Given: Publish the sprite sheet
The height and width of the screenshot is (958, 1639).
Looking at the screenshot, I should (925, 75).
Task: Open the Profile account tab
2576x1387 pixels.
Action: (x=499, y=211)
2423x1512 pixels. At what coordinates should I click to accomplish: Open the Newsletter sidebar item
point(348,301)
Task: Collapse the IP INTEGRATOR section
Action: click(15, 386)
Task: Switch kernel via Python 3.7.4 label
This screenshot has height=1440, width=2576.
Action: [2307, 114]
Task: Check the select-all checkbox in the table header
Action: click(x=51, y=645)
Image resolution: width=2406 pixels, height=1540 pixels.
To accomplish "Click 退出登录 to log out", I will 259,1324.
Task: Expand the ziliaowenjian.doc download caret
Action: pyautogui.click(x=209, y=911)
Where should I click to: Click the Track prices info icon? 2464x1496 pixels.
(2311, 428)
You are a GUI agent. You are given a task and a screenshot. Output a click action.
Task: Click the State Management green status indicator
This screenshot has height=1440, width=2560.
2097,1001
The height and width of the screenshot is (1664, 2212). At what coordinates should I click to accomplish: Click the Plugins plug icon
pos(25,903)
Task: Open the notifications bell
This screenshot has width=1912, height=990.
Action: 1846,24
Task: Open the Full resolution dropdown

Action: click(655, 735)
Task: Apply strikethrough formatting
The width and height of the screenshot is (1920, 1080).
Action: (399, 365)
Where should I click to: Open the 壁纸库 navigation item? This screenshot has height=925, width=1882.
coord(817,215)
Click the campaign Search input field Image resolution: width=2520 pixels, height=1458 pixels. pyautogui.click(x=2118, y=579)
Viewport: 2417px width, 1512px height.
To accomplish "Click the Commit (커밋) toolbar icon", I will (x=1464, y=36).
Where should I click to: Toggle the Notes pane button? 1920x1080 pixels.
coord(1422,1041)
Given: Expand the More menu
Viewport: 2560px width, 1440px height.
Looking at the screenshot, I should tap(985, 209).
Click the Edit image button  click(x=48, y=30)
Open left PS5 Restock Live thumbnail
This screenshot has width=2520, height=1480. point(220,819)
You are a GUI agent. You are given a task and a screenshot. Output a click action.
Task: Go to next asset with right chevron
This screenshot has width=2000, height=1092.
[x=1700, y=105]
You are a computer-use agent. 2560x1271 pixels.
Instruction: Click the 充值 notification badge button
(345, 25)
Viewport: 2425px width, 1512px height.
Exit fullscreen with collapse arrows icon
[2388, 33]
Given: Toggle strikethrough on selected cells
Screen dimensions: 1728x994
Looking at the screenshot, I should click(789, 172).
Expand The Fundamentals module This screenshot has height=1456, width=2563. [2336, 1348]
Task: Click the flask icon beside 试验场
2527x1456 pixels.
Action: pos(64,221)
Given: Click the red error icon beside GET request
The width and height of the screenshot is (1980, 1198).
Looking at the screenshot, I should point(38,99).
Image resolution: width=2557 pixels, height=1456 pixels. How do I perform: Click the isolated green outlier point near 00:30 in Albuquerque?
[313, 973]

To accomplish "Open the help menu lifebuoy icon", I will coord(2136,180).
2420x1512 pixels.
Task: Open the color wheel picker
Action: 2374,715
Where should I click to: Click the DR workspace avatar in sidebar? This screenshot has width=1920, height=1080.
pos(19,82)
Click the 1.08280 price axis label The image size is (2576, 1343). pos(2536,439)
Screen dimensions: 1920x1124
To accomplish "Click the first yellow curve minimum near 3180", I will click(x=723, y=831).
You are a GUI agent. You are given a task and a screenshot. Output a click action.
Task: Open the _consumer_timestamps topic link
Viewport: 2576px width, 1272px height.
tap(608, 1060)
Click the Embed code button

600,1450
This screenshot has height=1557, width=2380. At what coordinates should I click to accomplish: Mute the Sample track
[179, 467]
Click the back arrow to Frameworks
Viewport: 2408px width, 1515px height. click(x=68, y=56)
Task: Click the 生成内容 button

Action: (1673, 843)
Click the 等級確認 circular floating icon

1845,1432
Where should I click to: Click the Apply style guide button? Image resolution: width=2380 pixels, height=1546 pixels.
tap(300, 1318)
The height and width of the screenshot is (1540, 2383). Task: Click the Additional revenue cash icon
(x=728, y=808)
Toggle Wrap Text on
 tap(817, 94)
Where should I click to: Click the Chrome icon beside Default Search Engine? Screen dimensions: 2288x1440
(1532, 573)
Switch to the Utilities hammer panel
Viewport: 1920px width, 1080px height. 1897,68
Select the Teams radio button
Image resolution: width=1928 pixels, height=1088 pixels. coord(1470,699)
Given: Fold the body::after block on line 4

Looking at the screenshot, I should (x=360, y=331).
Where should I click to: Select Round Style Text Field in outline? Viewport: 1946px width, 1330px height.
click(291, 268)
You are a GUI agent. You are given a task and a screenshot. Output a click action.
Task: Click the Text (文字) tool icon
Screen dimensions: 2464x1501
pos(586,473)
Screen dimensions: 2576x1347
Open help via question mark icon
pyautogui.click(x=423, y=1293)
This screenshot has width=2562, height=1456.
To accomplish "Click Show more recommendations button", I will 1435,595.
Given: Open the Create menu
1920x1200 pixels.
────────────────────
Assignment:
In the data above, how many lines hold the word "strikethrough"? Give only the number.

Result:
2